● TASK PROMPT
Swap "coordinate pair" for "pair of numbers" in everything from the line containing "click on 'ABOUT" down to the line containing "Looking at the image, I should click on (86, 253).", and write out only those lines again with nothing else changed.
§
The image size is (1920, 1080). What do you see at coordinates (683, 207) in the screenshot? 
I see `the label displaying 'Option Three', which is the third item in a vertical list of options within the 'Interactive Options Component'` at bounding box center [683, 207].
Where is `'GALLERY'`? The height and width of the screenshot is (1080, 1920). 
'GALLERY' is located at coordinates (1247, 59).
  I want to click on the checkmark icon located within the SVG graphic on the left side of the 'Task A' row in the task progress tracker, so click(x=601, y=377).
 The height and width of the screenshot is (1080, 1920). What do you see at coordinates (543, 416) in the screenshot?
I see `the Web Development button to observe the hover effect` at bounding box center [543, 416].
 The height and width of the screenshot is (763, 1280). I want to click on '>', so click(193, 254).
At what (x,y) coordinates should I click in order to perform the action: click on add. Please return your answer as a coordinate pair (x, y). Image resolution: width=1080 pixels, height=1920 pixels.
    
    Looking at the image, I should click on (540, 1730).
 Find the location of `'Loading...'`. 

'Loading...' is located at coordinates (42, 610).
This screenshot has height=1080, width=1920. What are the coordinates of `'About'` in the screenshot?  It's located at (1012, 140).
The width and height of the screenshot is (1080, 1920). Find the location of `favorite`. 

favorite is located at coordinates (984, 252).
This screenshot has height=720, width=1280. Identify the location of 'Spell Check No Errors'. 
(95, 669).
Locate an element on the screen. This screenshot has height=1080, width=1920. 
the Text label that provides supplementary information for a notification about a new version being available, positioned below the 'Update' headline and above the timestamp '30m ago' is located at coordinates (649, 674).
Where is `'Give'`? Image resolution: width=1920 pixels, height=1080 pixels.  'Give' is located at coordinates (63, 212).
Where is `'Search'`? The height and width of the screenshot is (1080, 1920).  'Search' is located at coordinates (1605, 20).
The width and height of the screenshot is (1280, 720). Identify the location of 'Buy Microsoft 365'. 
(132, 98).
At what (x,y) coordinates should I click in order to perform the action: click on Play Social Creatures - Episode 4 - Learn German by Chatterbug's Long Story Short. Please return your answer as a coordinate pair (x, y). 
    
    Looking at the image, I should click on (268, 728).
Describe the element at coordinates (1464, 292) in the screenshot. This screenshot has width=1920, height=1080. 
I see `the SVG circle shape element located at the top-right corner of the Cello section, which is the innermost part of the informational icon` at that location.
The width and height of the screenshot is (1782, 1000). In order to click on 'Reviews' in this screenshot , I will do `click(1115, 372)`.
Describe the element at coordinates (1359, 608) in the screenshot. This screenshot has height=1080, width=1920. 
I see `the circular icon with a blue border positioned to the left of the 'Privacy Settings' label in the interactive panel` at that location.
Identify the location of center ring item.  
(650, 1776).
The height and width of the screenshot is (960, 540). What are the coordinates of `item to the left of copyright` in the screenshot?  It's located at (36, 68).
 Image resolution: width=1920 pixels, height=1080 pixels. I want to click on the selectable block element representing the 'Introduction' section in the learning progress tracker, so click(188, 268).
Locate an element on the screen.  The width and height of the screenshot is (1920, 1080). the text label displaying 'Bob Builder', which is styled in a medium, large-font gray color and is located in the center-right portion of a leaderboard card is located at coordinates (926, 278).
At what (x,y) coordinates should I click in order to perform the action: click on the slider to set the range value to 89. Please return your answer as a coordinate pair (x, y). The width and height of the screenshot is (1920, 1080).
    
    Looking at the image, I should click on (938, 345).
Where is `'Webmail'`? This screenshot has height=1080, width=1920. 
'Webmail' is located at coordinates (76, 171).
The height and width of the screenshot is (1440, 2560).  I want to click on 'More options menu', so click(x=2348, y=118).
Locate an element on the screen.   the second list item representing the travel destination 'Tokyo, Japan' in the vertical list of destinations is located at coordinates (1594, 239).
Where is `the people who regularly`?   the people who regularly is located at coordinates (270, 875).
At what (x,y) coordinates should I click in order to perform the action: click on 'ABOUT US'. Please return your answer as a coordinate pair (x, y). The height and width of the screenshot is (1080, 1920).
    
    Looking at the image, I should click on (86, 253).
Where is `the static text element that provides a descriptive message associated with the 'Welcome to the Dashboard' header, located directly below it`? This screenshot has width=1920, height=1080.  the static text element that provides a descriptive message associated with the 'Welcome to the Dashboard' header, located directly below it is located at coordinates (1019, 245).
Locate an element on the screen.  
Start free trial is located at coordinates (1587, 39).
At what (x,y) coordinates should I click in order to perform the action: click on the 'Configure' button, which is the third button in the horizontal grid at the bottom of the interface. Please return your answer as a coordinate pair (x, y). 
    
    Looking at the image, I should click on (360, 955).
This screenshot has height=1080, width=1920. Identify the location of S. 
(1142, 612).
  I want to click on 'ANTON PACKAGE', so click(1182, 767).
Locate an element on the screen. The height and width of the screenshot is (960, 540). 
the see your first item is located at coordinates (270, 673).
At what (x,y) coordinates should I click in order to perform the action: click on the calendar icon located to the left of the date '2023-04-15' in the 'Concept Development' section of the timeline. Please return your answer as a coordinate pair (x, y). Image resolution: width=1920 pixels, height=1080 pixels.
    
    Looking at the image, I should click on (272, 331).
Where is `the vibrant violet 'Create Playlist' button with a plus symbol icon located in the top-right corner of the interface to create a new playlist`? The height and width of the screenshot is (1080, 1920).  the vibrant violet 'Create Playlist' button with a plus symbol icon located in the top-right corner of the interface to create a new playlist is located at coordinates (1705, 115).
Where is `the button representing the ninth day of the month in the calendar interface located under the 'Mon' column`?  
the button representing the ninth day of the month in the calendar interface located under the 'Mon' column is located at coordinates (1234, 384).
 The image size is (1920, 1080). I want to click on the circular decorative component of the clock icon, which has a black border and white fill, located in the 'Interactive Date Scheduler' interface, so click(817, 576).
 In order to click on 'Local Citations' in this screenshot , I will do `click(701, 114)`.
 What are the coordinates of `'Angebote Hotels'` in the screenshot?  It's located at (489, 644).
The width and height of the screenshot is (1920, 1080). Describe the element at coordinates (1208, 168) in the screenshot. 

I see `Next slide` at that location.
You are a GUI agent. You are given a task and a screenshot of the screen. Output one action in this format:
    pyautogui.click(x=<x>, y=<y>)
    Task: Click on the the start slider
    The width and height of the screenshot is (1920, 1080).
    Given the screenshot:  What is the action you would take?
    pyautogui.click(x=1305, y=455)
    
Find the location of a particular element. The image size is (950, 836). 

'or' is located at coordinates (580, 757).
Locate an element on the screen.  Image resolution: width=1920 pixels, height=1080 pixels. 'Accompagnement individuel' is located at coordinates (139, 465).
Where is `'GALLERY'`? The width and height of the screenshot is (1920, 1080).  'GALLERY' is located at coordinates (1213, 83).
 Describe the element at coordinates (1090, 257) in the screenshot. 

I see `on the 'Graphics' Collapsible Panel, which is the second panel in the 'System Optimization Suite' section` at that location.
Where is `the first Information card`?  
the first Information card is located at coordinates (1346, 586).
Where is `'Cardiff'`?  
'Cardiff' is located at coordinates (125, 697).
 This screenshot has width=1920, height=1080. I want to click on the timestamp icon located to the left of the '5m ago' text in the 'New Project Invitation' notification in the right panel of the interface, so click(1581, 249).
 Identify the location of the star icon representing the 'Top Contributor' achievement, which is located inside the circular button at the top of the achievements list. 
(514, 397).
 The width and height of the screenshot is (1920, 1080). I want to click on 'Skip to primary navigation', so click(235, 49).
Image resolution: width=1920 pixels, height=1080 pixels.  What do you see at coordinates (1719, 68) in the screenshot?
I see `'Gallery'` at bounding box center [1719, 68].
§
● ANSWER FOR THE TASK
At what (x,y) coordinates should I click in order to perform the action: click on 'ABOUT US'. Please return your answer as a pair of numbers (x, y). The height and width of the screenshot is (1080, 1920).
    
    Looking at the image, I should click on (86, 253).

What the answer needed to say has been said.